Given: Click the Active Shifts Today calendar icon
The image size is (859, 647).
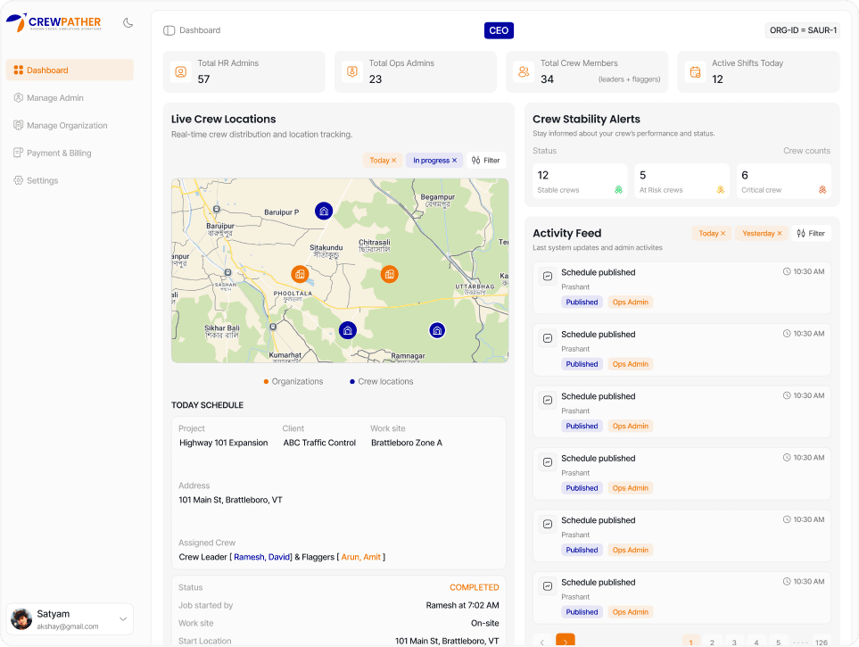Looking at the screenshot, I should point(695,71).
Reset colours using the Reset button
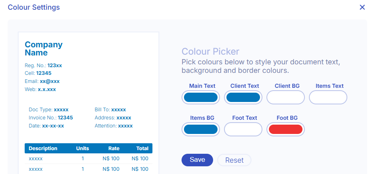The width and height of the screenshot is (372, 174). point(235,160)
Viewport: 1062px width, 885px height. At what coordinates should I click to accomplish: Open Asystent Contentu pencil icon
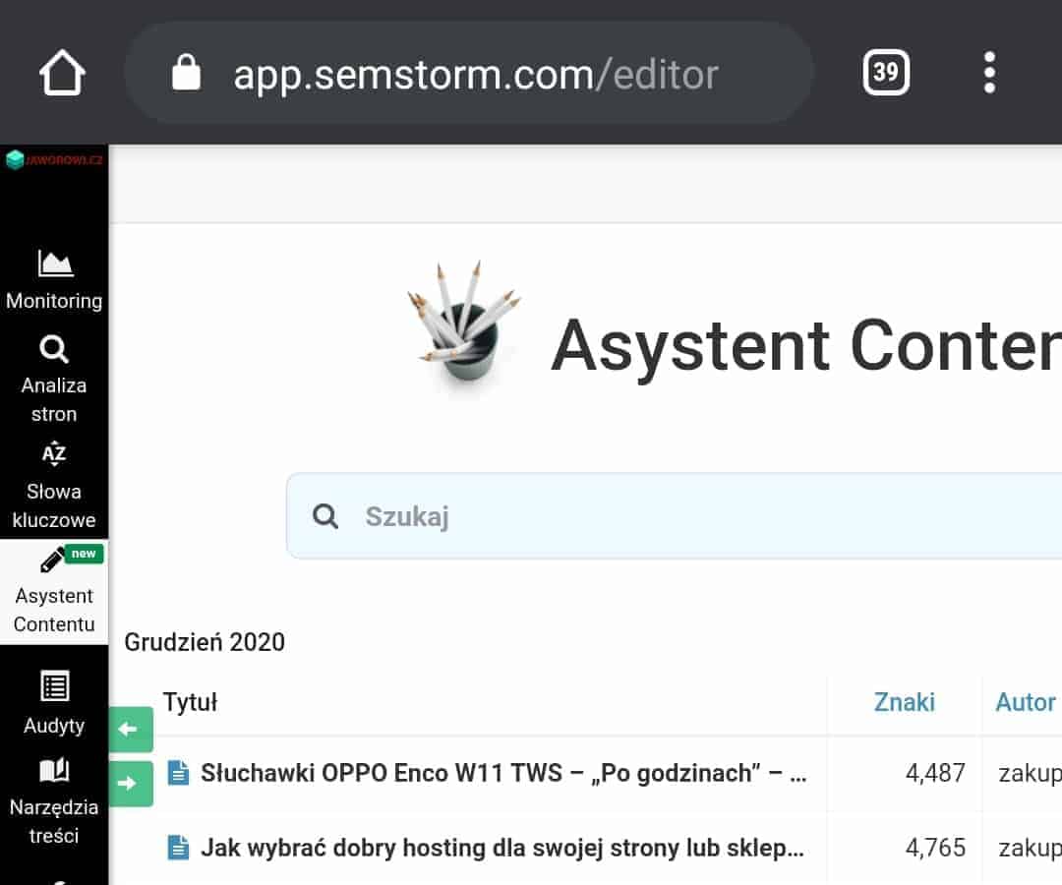coord(52,561)
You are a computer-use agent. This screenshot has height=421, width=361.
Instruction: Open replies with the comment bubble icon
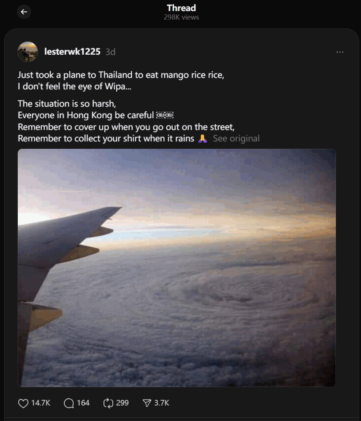[x=69, y=403]
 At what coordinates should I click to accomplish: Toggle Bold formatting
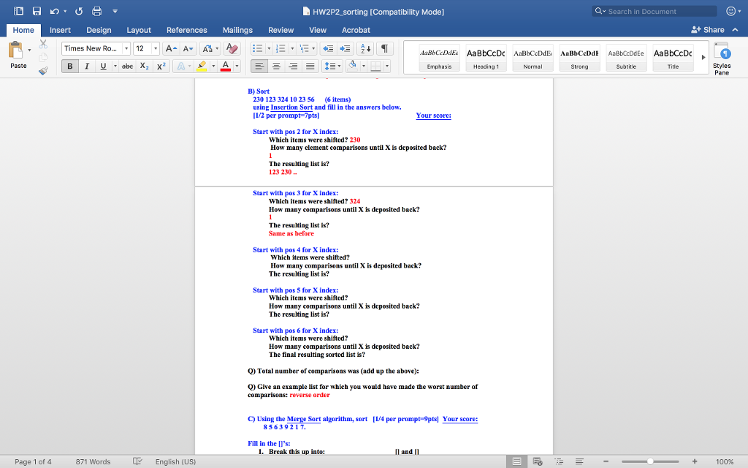point(70,67)
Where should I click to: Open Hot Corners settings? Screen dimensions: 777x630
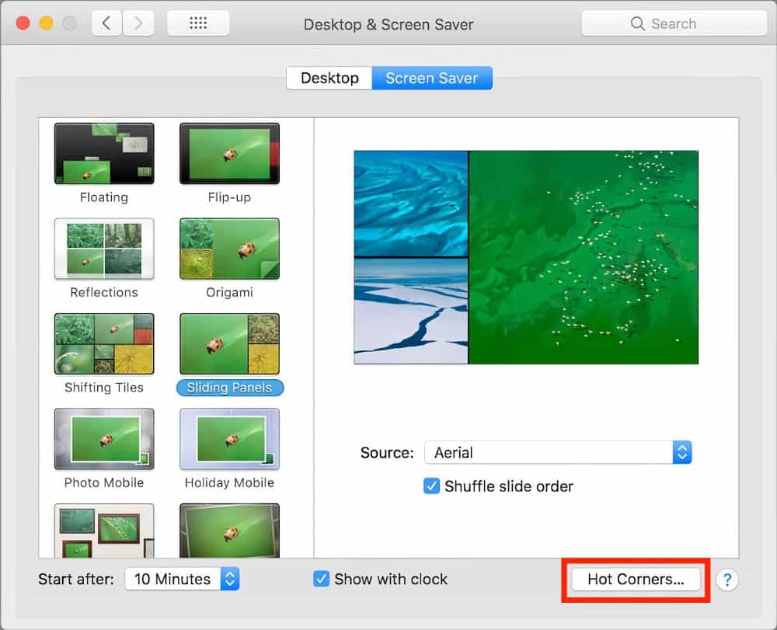(635, 580)
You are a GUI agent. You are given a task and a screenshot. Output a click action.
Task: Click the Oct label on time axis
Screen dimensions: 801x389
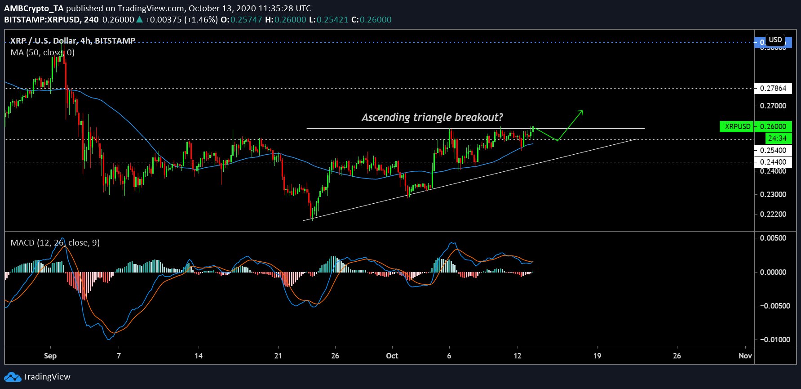(x=392, y=356)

++++++++++

** Task statement **
Repeat exactly the lines in the entries from the one containing "Task: Click the Oct label on time axis" to the final line, inclusive, and nothing beyond them; skip pictures.

** Your solution **
Task: Click the Oct label on time axis
Screen dimensions: 801x389
(x=392, y=356)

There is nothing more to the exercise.